O investigador Carlos Piteira, do Instituto do Oriente, considera que a China encara Macau como um “laboratório experimental” pela sua singularidade e tem contribuído mais para preservar a identidade macaense do que Portugal.

“Ao contrário do que possa parecer, o Estado chinês tem feito mais pela preservação da identidade macaense e da presença portuguesa em Macau do que propriamente o estado português. Isto por que tem interesse para a China, obviamente”, afirmou o antropólogo e perito na Região Administrativa e Especial de Macau (RAEM) e Sul da China.

Segundo Carlos Piteira, Macau, é, “de certa forma um laboratório experimental” para a China, que quer manter o território como “um espaço de singularidade” onde poderão ser testados novos modelos.

“Macau, Hong Kong e, se quisermos, Taiwan são três peças daquilo que poderão ser novos modelos da própria China”, salientou o também docente do Instituto Superior de Ciências Sociais e Políticas (ISCSP) da Universidade de Lisboa, acrescentando que “as experiências começam em situações muito localizadas que depois podem ser expandidas”.

Exemplo disso são projetos como a Grande Baía que engloba as regiões administrativas especiais de Macau e Hong Kong e expande o território para a província do sul da China de Cantão, englobando mais de 60 milhões de habitantes.

“O papel de Macau é importante, não pelo tamanho, não pelos recursos, mas pela sua especificidade”, reforçou o académico, destacando que foi Pequim que decidiu estabelecer, em 2002, o Fórum Macau como ligação com os países de língua portuguesa.

“Não há nenhum esforço da diplomacia portuguesa, é dado de bandeja”, declarou.

Por outro lado, embora a manutenção da singularidade de Macau tenha sido essencialmente uma preocupação do estado chinês, este não deixa que seja esquecida a sua tutela sobre o território e tenta “aglutinar” o território e as suas singularidades ao espaço chinês.

“Isto começa cada vez mais a pertencer à China e deixa de ser uma frente que poderia ser da diplomacia portuguesa. [O Estado português] vai a Macau como quem vai ver os emigrantes ao Luxemburgo ou a França quando os portugueses em Macau não são, de facto, o mesmo”, critica o académico.

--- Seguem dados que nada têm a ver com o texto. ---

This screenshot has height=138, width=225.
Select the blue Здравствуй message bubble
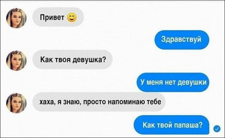182,40
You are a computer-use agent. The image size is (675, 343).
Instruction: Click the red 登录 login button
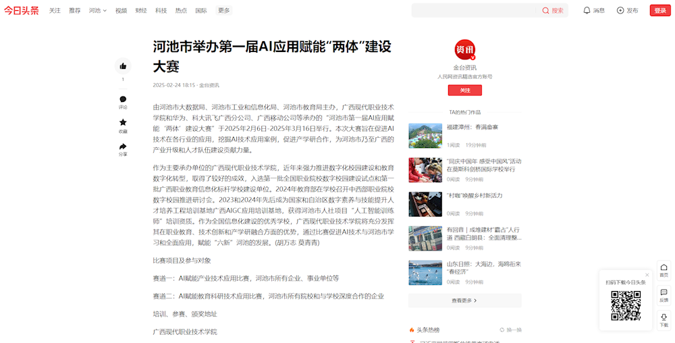(659, 10)

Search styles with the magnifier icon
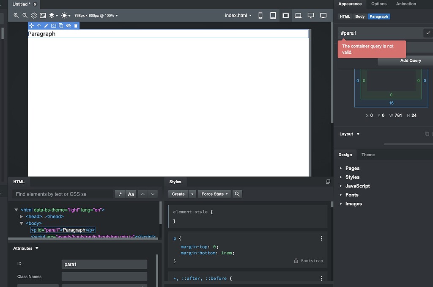pyautogui.click(x=237, y=194)
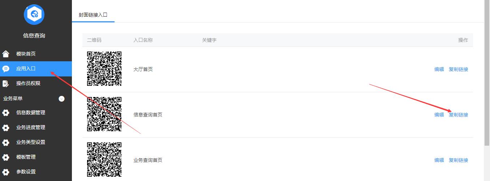Click the vertical scrollbar on the right
The image size is (490, 181).
tap(487, 72)
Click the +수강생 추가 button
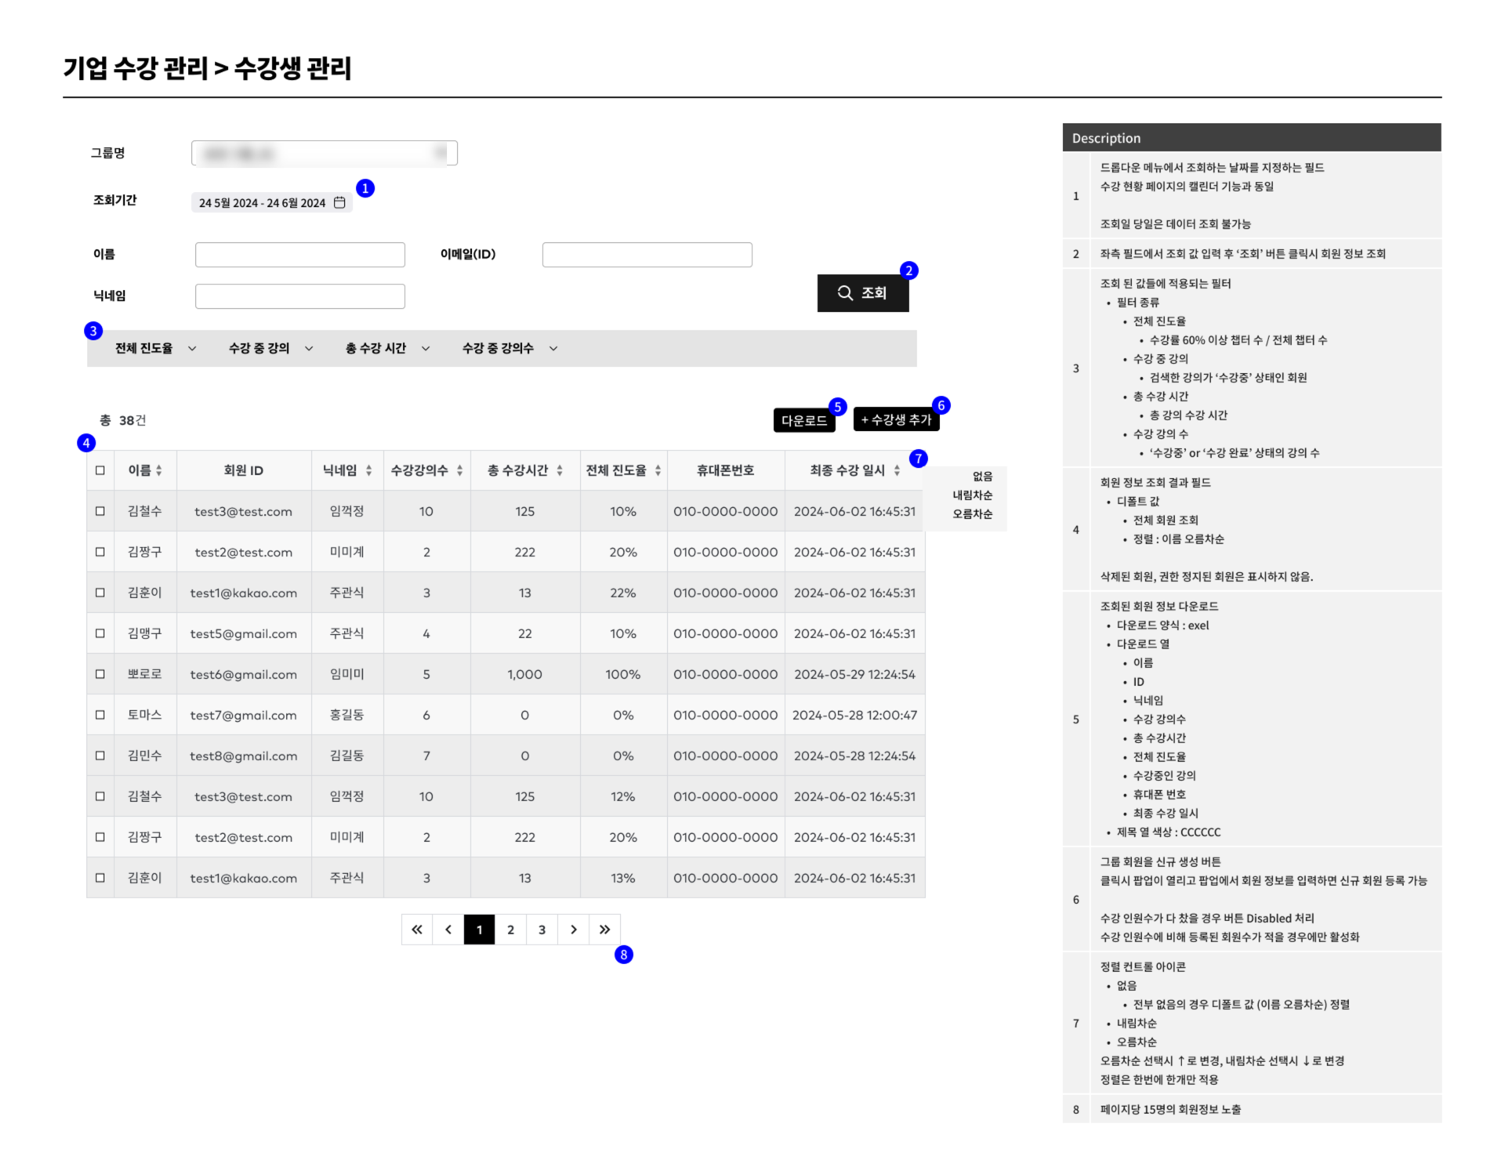 point(896,420)
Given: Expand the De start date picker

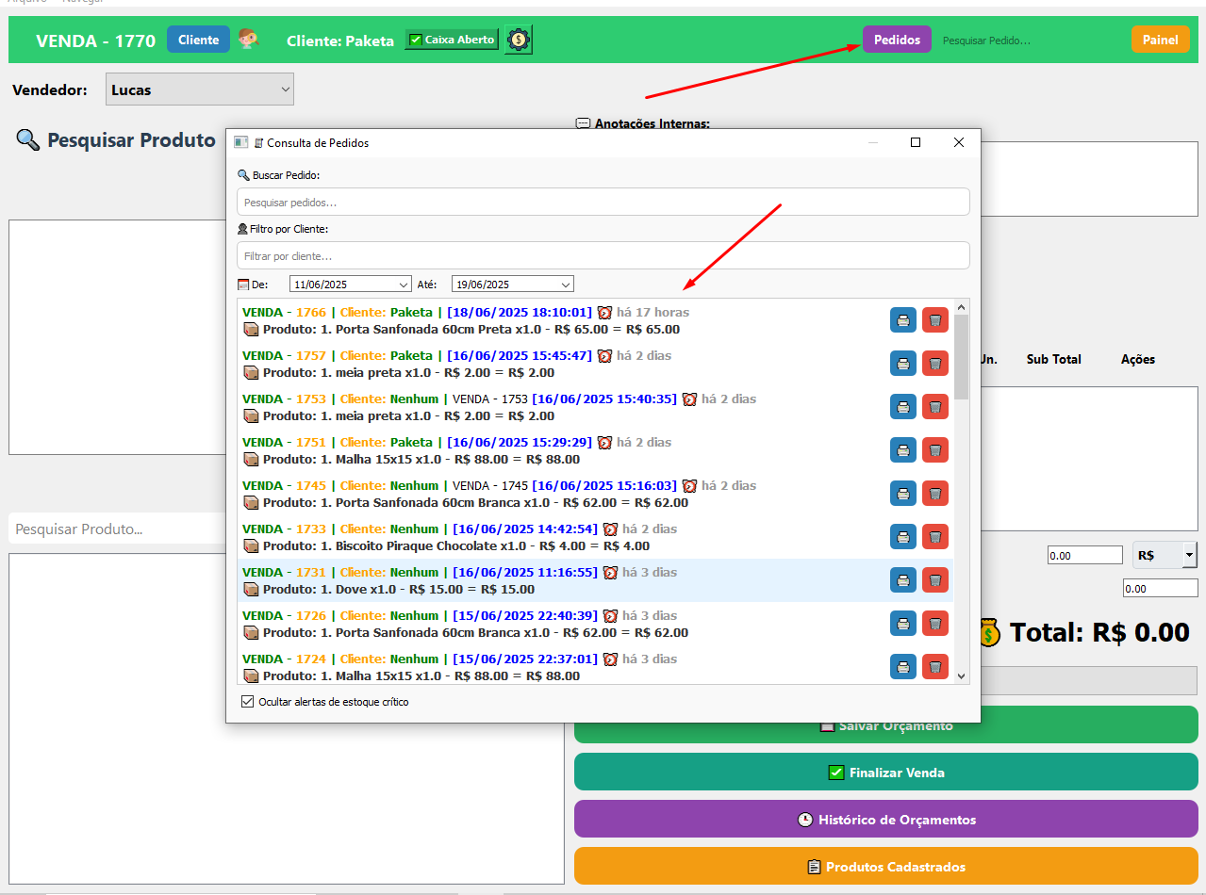Looking at the screenshot, I should 404,285.
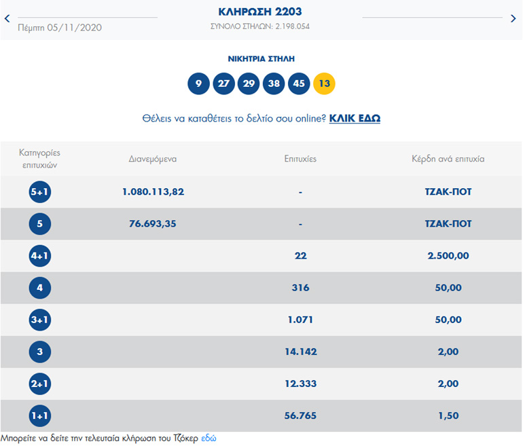Image resolution: width=523 pixels, height=446 pixels.
Task: Go to next draw with right arrow
Action: (513, 19)
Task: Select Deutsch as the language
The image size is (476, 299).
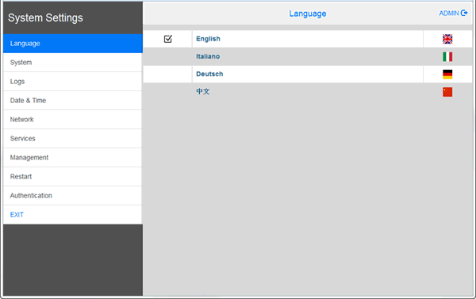Action: click(209, 74)
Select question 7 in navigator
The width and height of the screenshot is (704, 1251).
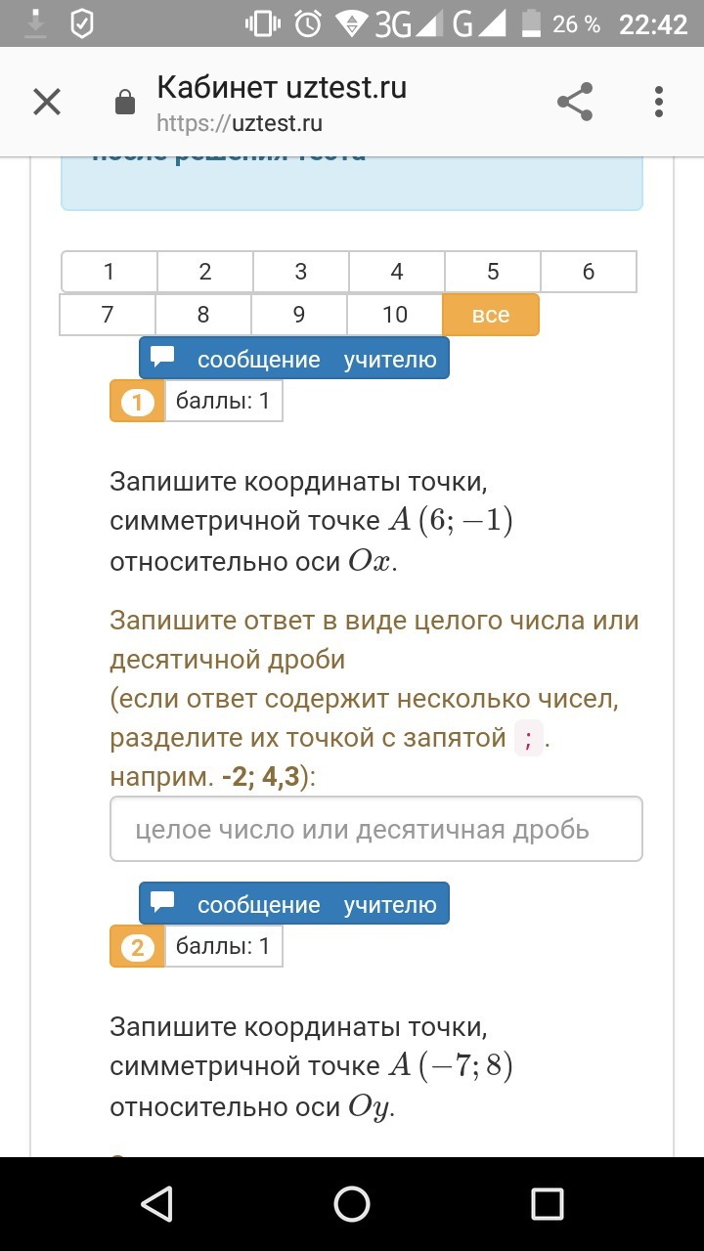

Carlos Piteira lamenta que não haja mais empenho em preservar a memória da presença portuguesa, lembrando que o próprio Festival da Lusofonia é suportado pelo governo da RAEM, enquanto “Portugal limita-se a ir lá cumprimentar as pessoas”.

Por isso, Macau está cada vez mais a ser “movimentada como espaço chinês – que o é de facto”, sem que a presença portuguesa seja reforçada, adianta o investigador macaense.

Carlos Piteira conclui o seu retrato de Macau, citando o célebre autor chinês de” A Arte da Guerra, Sun Tzu: “A melhor batalha que ganhamos é quando o adversário nos dá a vitória. É um bocadinho isto que se está a passar em Macau”.